Goal – Can you return, word for word, every line of the data from the line containing "You are a computer-use agent. This" through the last line?
=== Data excerpts ===
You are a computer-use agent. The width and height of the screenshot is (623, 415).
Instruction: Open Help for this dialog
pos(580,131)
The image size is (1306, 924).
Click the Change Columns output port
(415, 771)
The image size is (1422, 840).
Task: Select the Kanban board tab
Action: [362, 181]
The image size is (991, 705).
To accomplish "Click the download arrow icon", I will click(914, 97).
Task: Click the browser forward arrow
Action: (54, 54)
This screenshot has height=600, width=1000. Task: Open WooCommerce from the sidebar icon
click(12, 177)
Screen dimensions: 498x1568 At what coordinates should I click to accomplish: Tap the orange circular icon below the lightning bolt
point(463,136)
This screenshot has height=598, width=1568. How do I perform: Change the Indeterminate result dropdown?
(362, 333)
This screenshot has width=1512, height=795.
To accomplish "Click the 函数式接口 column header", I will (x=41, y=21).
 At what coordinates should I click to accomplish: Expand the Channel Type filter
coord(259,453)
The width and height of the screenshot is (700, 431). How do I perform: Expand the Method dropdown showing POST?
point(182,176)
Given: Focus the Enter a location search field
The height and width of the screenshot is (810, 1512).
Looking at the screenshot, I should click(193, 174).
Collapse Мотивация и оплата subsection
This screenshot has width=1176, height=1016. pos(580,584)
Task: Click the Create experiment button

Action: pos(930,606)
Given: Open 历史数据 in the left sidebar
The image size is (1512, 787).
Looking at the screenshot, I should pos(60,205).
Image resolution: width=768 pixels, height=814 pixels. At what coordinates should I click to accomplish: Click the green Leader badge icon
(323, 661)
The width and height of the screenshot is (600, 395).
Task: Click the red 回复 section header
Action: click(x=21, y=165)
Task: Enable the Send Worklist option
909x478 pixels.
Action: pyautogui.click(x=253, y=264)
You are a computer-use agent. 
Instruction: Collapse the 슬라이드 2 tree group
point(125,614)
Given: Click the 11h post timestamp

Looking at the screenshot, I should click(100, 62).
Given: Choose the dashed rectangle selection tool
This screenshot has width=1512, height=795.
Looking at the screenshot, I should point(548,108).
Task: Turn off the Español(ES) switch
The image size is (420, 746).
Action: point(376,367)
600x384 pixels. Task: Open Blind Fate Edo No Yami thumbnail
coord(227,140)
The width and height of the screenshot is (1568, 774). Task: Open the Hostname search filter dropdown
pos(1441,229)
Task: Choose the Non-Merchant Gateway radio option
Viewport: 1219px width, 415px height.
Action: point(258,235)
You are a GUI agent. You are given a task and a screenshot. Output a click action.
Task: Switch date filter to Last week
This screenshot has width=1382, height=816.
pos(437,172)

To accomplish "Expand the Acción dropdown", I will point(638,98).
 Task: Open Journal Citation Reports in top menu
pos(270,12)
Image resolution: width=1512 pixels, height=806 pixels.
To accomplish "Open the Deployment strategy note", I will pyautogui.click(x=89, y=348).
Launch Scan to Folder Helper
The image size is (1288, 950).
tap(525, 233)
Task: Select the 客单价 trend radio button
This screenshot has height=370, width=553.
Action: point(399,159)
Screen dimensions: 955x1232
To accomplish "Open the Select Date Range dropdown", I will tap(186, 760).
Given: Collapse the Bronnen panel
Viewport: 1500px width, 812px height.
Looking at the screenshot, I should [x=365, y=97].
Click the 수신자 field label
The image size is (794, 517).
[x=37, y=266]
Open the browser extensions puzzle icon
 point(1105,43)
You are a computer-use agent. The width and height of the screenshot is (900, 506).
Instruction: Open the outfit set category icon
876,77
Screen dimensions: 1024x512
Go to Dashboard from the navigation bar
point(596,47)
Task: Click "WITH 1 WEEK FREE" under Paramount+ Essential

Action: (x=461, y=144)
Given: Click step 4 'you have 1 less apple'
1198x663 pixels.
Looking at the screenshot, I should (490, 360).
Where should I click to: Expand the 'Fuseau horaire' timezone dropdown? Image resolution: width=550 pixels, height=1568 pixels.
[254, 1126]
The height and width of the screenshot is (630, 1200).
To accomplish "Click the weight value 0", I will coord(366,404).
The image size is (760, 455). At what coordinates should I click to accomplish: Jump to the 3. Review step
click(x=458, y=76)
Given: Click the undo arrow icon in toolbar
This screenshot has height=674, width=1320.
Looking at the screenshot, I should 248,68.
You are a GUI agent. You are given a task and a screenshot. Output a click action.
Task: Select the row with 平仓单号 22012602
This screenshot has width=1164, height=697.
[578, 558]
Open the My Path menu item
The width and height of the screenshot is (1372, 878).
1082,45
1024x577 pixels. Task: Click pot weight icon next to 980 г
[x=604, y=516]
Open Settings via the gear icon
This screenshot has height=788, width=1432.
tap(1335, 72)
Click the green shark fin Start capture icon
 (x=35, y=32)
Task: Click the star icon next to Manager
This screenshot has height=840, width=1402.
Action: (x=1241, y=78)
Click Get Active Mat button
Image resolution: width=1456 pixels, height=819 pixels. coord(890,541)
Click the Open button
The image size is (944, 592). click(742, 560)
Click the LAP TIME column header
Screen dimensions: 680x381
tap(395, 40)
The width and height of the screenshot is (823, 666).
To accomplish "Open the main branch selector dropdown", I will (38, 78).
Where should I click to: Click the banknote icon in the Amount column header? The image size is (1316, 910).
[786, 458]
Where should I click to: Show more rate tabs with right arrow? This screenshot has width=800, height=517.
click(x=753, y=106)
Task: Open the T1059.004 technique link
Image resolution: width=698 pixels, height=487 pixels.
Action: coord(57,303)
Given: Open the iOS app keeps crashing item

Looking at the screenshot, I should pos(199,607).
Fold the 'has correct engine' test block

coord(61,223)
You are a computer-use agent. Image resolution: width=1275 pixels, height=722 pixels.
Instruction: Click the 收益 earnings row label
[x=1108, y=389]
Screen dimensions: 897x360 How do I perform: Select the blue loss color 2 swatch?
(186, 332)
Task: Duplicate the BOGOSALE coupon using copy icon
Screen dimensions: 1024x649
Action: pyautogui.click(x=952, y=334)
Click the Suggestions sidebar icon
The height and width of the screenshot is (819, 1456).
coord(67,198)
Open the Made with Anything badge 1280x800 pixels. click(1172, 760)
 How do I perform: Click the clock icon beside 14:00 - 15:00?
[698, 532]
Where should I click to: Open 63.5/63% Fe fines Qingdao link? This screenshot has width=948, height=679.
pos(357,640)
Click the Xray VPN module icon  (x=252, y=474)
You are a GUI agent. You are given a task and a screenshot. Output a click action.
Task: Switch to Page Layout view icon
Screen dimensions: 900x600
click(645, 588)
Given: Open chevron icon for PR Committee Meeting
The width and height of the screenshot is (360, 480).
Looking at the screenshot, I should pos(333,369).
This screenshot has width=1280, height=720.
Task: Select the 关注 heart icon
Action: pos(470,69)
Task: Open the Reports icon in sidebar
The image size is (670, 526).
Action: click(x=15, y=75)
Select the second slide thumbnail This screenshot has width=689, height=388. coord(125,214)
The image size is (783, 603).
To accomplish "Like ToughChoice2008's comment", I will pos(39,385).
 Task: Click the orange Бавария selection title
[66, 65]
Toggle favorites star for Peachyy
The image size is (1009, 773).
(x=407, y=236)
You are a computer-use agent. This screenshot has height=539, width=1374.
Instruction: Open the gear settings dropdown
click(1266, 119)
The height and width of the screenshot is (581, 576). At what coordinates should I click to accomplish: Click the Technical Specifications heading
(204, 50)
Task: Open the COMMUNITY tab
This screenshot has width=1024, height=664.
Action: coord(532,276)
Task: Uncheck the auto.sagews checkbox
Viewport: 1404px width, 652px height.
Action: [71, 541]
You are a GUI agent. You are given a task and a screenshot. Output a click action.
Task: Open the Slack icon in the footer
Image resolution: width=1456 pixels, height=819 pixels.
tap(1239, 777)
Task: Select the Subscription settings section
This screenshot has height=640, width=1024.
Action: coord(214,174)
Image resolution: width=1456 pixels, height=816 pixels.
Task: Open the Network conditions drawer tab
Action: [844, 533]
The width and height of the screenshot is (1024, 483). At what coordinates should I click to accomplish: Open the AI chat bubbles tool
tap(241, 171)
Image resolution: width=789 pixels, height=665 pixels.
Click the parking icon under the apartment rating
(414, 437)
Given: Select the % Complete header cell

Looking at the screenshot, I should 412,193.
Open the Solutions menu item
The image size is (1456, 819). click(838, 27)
===
Response below –
You are a computer-use agent. This screenshot has height=539, width=1374.
Instruction: Open the gear settings dropdown
click(1266, 119)
The height and width of the screenshot is (581, 576). At what coordinates should I click to accomplish: Click the Technical Specifications heading
(204, 50)
Task: Open the COMMUNITY tab
This screenshot has width=1024, height=664.
Action: coord(532,276)
Task: Uncheck the auto.sagews checkbox
Viewport: 1404px width, 652px height.
Action: [71, 541]
You are a GUI agent. You are given a task and a screenshot. Output a click action.
Task: Open the Slack icon in the footer
Image resolution: width=1456 pixels, height=819 pixels.
tap(1239, 777)
Task: Select the Subscription settings section
This screenshot has height=640, width=1024.
Action: coord(214,174)
Image resolution: width=1456 pixels, height=816 pixels.
Task: Open the Network conditions drawer tab
Action: [844, 533]
The width and height of the screenshot is (1024, 483). At what coordinates should I click to accomplish: Open the AI chat bubbles tool
tap(241, 171)
Image resolution: width=789 pixels, height=665 pixels.
Click the parking icon under the apartment rating
(414, 437)
Given: Select the % Complete header cell

Looking at the screenshot, I should 412,193.
Open the Solutions menu item
The image size is (1456, 819). click(838, 27)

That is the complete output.